One ongoing effort to pin down the instable entity that is translation involves finding metaphors or analogies for it. This epistemological parlor game has resulted in a list that is long and still growing. The examples are instructive even if limited. Among them we have the translator as a dog on a short or a long leash, the translator as a musician interpreting a score, or a composer transposing a work for a different instrument. The translator is also compared to a landscape painter using a different color palette, a chef making a particular dish using substitute ingredients, an actor playing a role, a messenger who garbles the message, a ventriloquist, even a simple pane of glass. There are metaphors for the act of translation, such as trying to catch an eel in one pond and put it in another, as working in a hall of mirrors, or kissing through a veil.

* RECORDED INFORMATION
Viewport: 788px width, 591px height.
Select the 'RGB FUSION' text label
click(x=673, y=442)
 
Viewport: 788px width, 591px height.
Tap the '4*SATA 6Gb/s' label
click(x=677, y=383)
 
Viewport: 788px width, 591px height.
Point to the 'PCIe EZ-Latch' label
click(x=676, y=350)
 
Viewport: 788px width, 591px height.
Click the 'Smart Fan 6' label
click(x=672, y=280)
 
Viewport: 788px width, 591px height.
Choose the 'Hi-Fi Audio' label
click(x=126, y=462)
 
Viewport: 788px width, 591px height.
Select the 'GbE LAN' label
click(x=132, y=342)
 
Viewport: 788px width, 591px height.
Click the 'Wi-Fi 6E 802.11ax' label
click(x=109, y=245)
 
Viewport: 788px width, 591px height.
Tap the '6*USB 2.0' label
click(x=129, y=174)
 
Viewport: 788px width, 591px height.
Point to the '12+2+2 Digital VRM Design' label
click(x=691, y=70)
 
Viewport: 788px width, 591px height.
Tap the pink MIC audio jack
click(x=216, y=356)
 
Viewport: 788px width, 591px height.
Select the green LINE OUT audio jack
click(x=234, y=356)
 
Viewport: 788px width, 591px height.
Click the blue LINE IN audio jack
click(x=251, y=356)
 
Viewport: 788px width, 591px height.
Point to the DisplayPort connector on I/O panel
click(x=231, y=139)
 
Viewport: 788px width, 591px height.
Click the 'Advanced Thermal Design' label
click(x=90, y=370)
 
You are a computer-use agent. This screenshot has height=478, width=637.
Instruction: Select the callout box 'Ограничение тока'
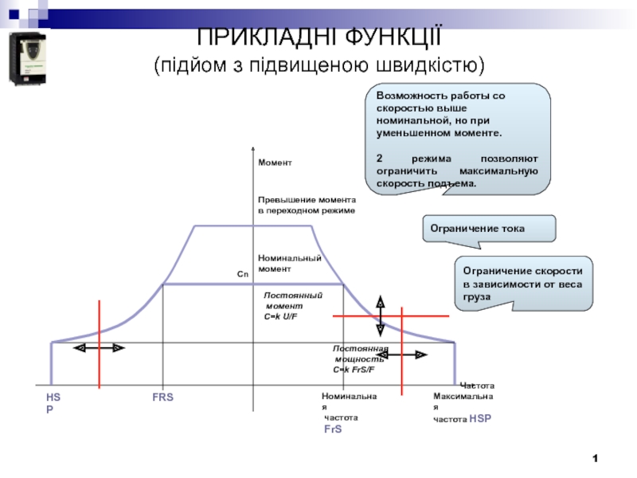[x=487, y=229]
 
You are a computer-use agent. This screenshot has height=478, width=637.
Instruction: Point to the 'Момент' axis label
[x=275, y=163]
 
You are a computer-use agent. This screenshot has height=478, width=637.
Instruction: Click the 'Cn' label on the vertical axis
[x=243, y=274]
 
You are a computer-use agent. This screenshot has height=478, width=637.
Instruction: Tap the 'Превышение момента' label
[x=307, y=198]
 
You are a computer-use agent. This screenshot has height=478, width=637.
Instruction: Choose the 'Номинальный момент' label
[x=289, y=263]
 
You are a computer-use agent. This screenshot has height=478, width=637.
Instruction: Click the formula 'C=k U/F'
[x=286, y=316]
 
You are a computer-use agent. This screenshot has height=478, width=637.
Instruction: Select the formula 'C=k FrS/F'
[x=354, y=370]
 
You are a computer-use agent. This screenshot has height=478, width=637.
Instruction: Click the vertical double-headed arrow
[x=381, y=314]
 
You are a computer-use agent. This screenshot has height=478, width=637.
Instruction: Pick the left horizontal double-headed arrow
[x=99, y=348]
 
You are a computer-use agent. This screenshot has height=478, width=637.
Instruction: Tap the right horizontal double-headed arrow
[x=411, y=356]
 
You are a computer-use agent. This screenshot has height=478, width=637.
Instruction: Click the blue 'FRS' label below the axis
[x=163, y=397]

* TASK OBJECTIVE
Write out the passage above on metaphors for translation in full, word for word.

* THE OUTPUT
One ongoing effort to pin down the instable entity that is translation involves finding metaphors or analogies for it. This epistemological parlor game has resulted in a list that is long and still growing. The examples are instructive even if limited. Among them we have the translator as a dog on a short or a long leash, the translator as a musician interpreting a score, or a composer transposing a work for a different instrument. The translator is also compared to a landscape painter using a different color palette, a chef making a particular dish using substitute ingredients, an actor playing a role, a messenger who garbles the message, a ventriloquist, even a simple pane of glass. There are metaphors for the act of translation, such as trying to catch an eel in one pond and put it in another, as working in a hall of mirrors, or kissing through a veil.